Mumtaz
- Company type: Private (Limited liability)
- Founded: 1979
- Founder: Mumtaz Khan Akbar
- Headquarters: Bradford, West Yorkshire, United Kingdom
- Key people: Mumtaz Khan Akbar, Dr Gul-Nawaz Khan Akbar, Rab-Nawaz Khan Akbar
- Products: Restaurants Express foods Food processing
- Website: mumtaz.co.uk

= Mumtaz Group =

English restaurant group

Mumtaz (ممتاز) is a restaurant group headquartered in Bradford, England. It was founded in 1979 by Mumtaz Khan Akbar. The group has expanded to include two additional locations, with the second restaurant in Bradford opening in 2008, followed by a Leeds location in 2010, and a Manchester branch in 2016.

In addition to its restaurant operations, Mumtaz Group manages a food processing division known as Mumtaz Food Industries. One of its primary facilities, which includes offices and warehouses, is situated in Mytholmroyd, West Yorkshire. The organization also maintains a collaborative relationship with Bradford College.

Mumtaz Group pioneered the introduction of Halal baby food to the market. Its production facilities in Spain, Switzerland, Pakistan, Malaysia and France enable the group to export its products to over 36 countries worldwide.

From 2010 to 2014, the group ventured into franchising by operating a chain of outlets called "Jaldi Jaldi." The inaugural Jaldi Jaldi store was launched in Leeds by James Caan in April 2010. However, the majority of these outlets shut in 2013, with the last remaining store, at Leeds University Union, ceasing operations in April 2014.

== Disqualification of directors ==
Founder Mumtaz Khan Akbar was disqualified from being a company director by the High Court in Leeds on 16 November 2017 following an investigation by the Insolvency Service.
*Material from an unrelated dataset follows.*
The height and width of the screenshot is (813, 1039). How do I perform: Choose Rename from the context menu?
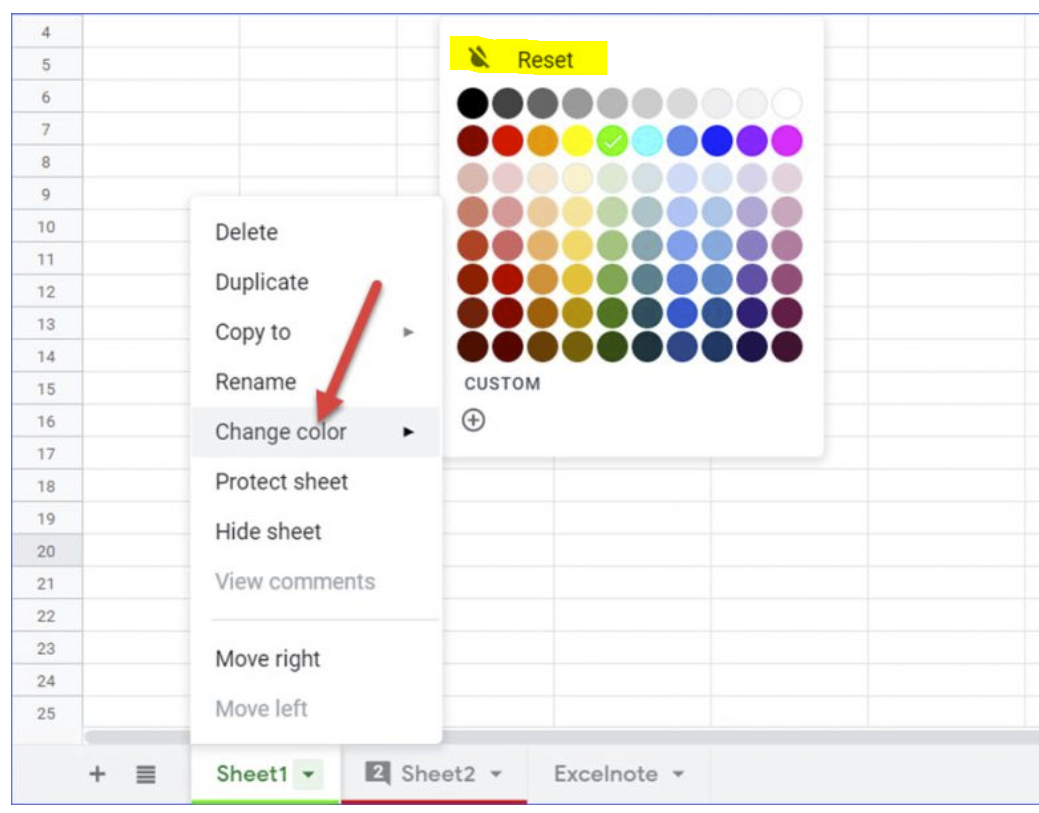(255, 382)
The disqualification began on 8 December 2017.

On 9 February 2018, Dr Gul-Nawaz Khan Akbar, Mumtaz Khan Akbar, Rab Nawaz Khan Akbar, Fameeda Akbar and Kauser Akbar were disqualified relating to their directorships of Greentabs Ltd (trading, as Mumtaz Food Industries Ltd).
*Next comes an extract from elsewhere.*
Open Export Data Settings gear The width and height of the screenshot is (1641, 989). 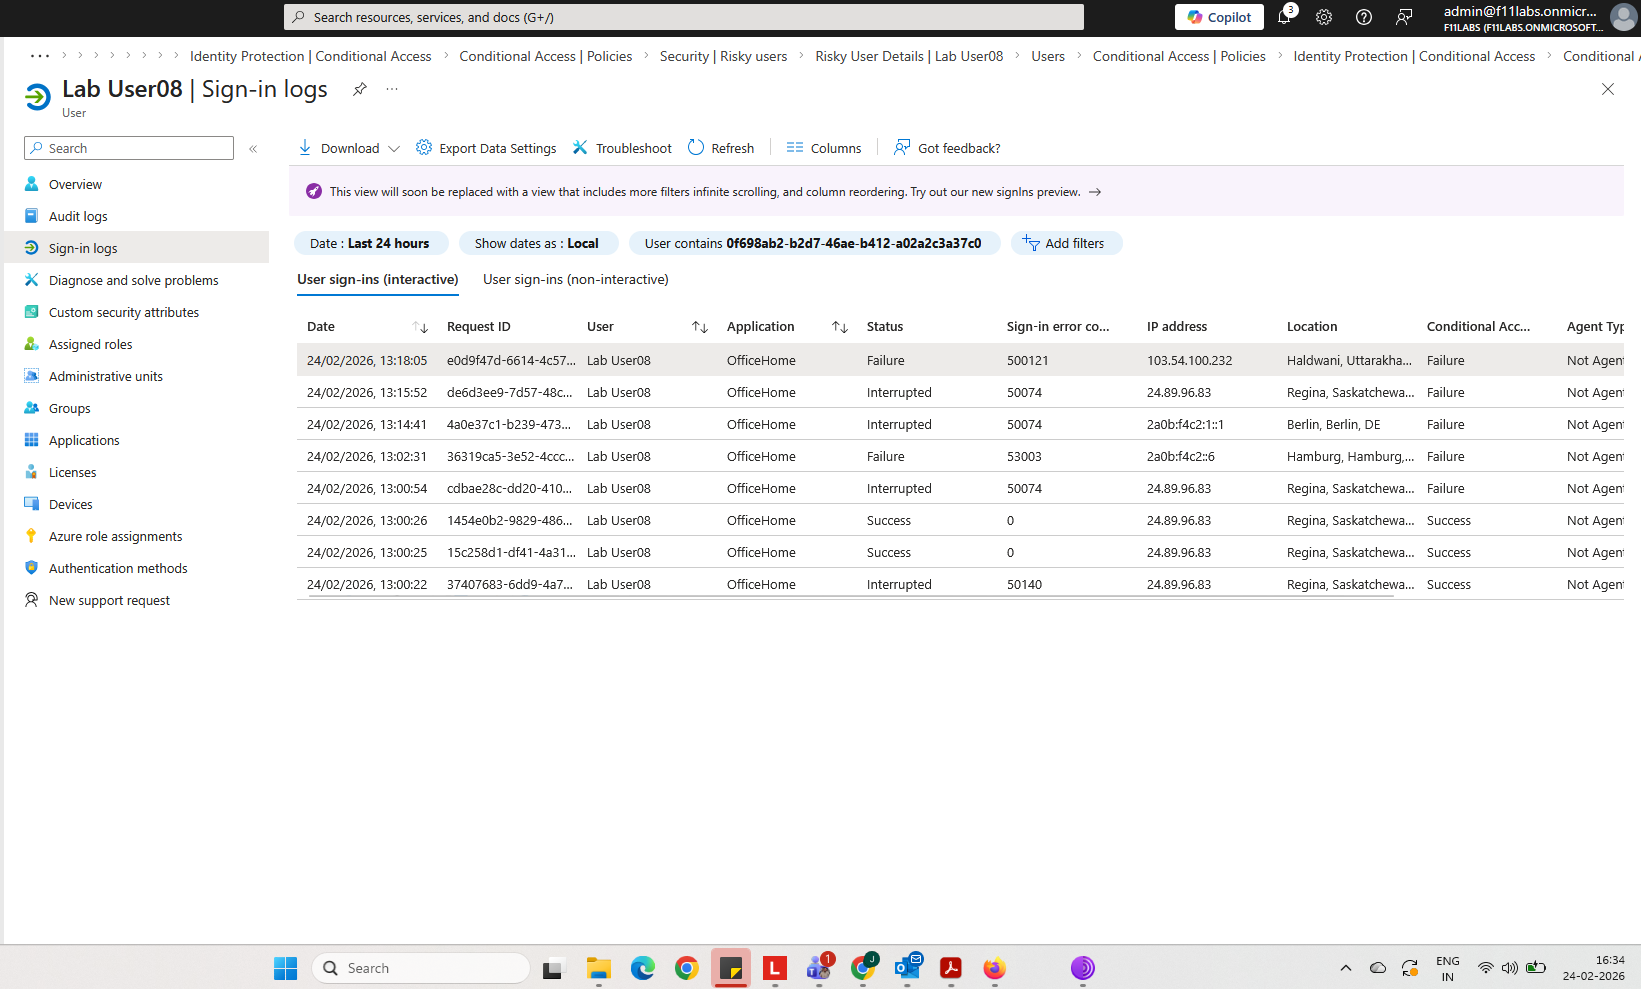pos(424,148)
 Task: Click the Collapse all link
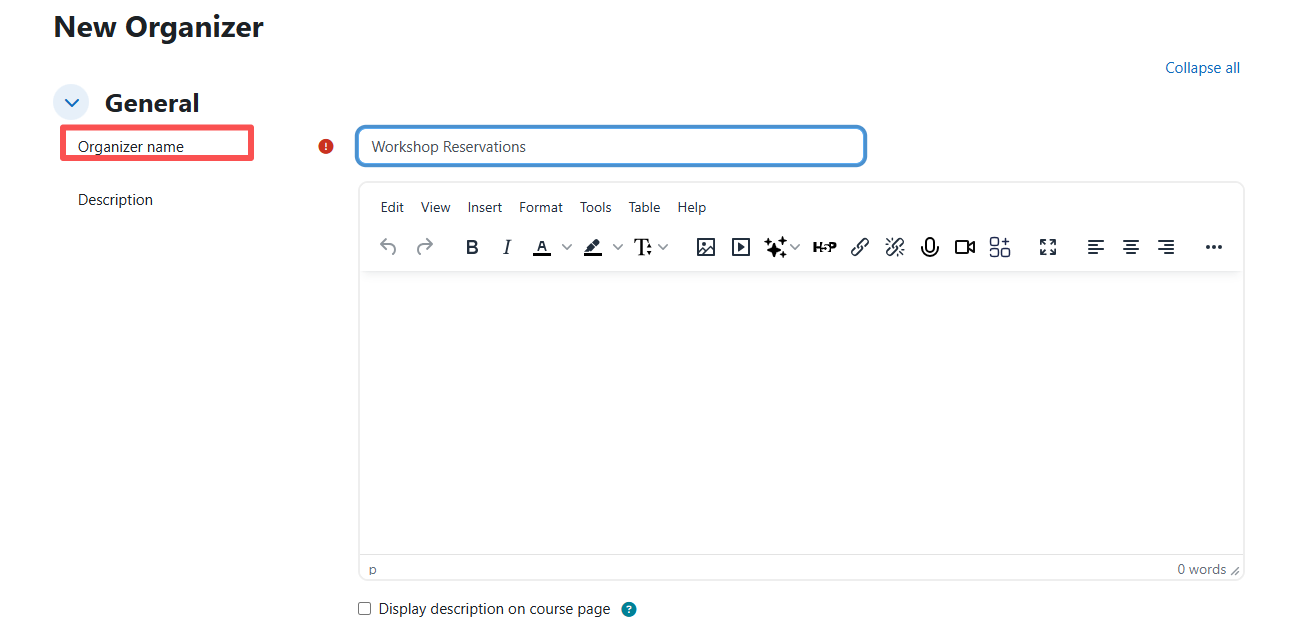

On 24 May 2013, Greentabs Ltd (Mumtaz Food Industries Ltd) went into voluntary liquidation owing £805,630, and during the proceedings it was discovered Dr Gul-Nawaz Khan Akbar, managing director, had used company funds to buy £976,055 gold bullion for his sole benefit between 30 November 2012 and 11 December 2012, will full knowledge of the board of directors, whilst £447,997 remained unpaid to creditors.

Dr Gul-Nawaz Khan Akbar was banned for six years, his two brothers were banned three years for facilitating the transaction, his wife and the wife of his brother, the founder of the Mumtaz Group (Mumtaz Khan Akbar), were each banned for two years for failing to uphold corporate governance.

==2018 tax case==
In 2018 HM Revenue and Customs began proceedings against members and former members of the Mumtaz Group, after they consistently failed to pay corporate taxes on time. HMRC required the company to pay an advance bond in order to continue selling taxable goods; members of the group knowingly failed to pay the bond and legal proceedings were undertaken.

==Offence taken by White British workers==
In January 2021, a former employee won an employment tribunal after a judge found the company had acted unlawfully through racial discrimination and unfair dismissal. A White employee was told by his supervisor that he wouldn't be able to understand how to cook the food as he was white, and that he "should go and work for an English company". When he complained about his supervisor's comments, no disciplinary action was taken against the supervisor, and the employee was dismissed from the company.